TRAVAIL À RÉALISER:
Poursuivez l'article sur le retour de l'AMI à l'OMC, en reprenant juste après sa dernière phrase.

EXTRAIT DU DOCUMENT:
-------

Accueil > Empire et Résistance > Organismes et ONGs de domination > OMC : Quand les investisseurs se changent en pillards
La prochaine réunion de l’Organisation mondiale du commerce pourrait ressusciter l’Accord multilatéral sur les investissements (AMI). Un projet accordant des droits exorbitants aux multinationales dans leurs investissements à l’étranger.
Par Simon Petite
Chassé par la porte, il revient par la fenêtre. L’Accord multilatéral sur les investissements - célèbre sous son acronyme AMI - avait été abandonné en 1998. Après que la France se fut retirée des négociations conduites alors dans le carde de l’Organisation de coopération et de développement économique (OCDE), le club des vingt-neuf pays les plus riches du globe. Un retrait sous la pression d’un vaste mouvement - précurseur de l’altermondialisme - qui en France et ailleurs avait révélé au grand jour les dangers de l’AMI. S’il avait été finalisé, l’accord aurait donné des droits exorbitants aux entreprises investissant à l’étranger - les multinationales - au détriment des pays hôtes. « L’AMI allait jusqu’à offrir aux investisseurs la possibilité de porter plainte contre un Etat s’il prenait des mesures pouvant affecter la rentabilité de l’investissement, et celle d’exiger des indemnités », rappelle Marianne Hochuli, de la Déclaration de Berne (DB).

-------

DONNÉES:
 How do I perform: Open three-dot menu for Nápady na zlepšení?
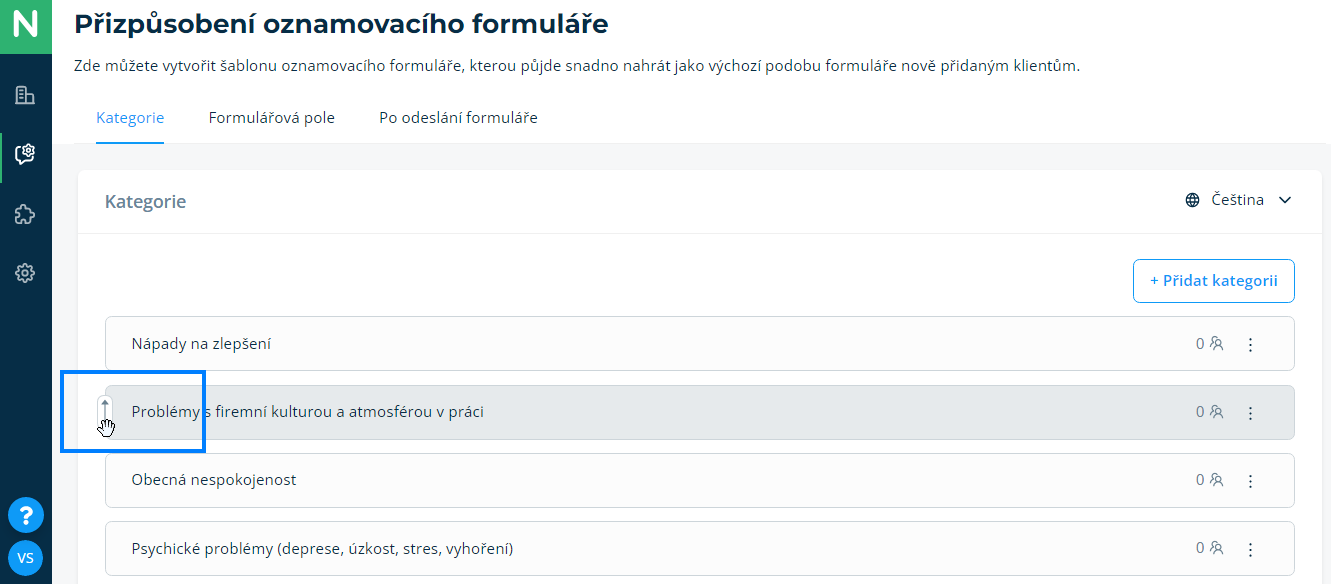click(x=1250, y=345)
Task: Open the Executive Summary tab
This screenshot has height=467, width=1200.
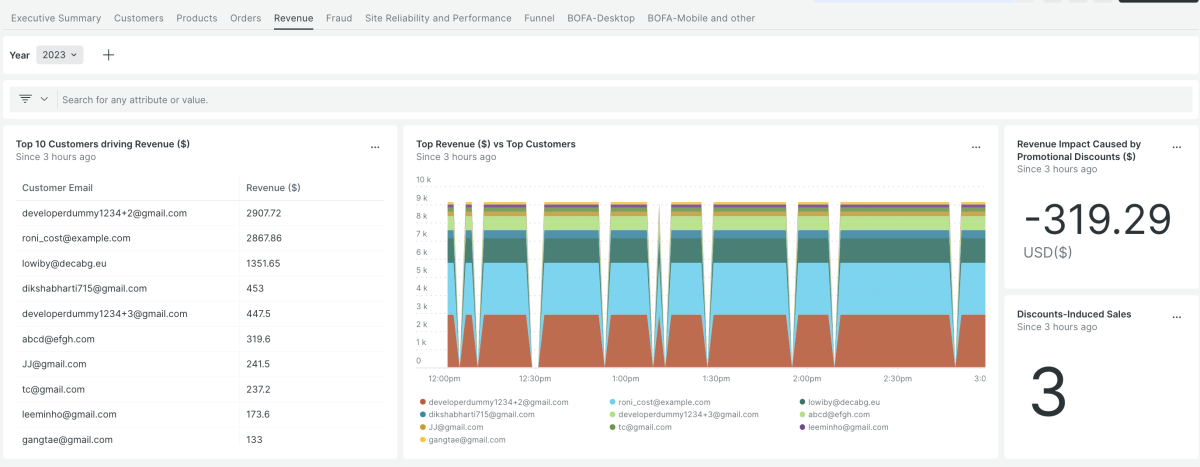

-------

RÉPONSE ATTENDUE:
Résurrection à Cancun ?
Hier, à Berne, la DB, les œuvres d’entraide suisses1, le Syndicat industrie et bâtiment (SIB) et Pro Natura ont mis en garde contre la résurrection de l’AMI. Dans le cadre de l’Organisation mondiale du commerce (OMC), cette fois-ci. Réunis en 2001 à Doha, les Etats membres sont effet convenus de discuter « des modalités de nouvelles négociations sur l’investissement » lors de la prochaine conférence interministérielle de l’OMC. Soit à Cancun dans moins d’un mois.
Au Qatar, il avait fallu prolonger la réunion pour littéralement arracher ce compromis à des pays du Sud réticents à toute nouvelle négociation sur l’investissement. « Non pas qu’ils sont opposés aux investissements », explique Chien Yen Gho, de l’ONG Third World Network, présentant le point vue du Sud. « Les pays en voie de développement craignent qu’un accord réduise à néant leur capacité de maximiser les bénéfices des investissements étrangers et de minimiser leurs coûts. »
Force est de constater, soutenaient hier les intervenants, que les investissements n’ont jusqu’ici pas été profitables aux pays du Sud. « Les trois quarts des investissements destinés au tiers monde ont financé le rachat d’entreprises privées ou publiques. Loin de créer de nouveaux emplois, ces rachats ont au contraire entraîné des licenciements massifs, une réduction et un renchérissement des services, la corruption, etc. », soutient le représentant du SIB Hans Shäppi. Aux antipodes de la promotion d’un développement durable.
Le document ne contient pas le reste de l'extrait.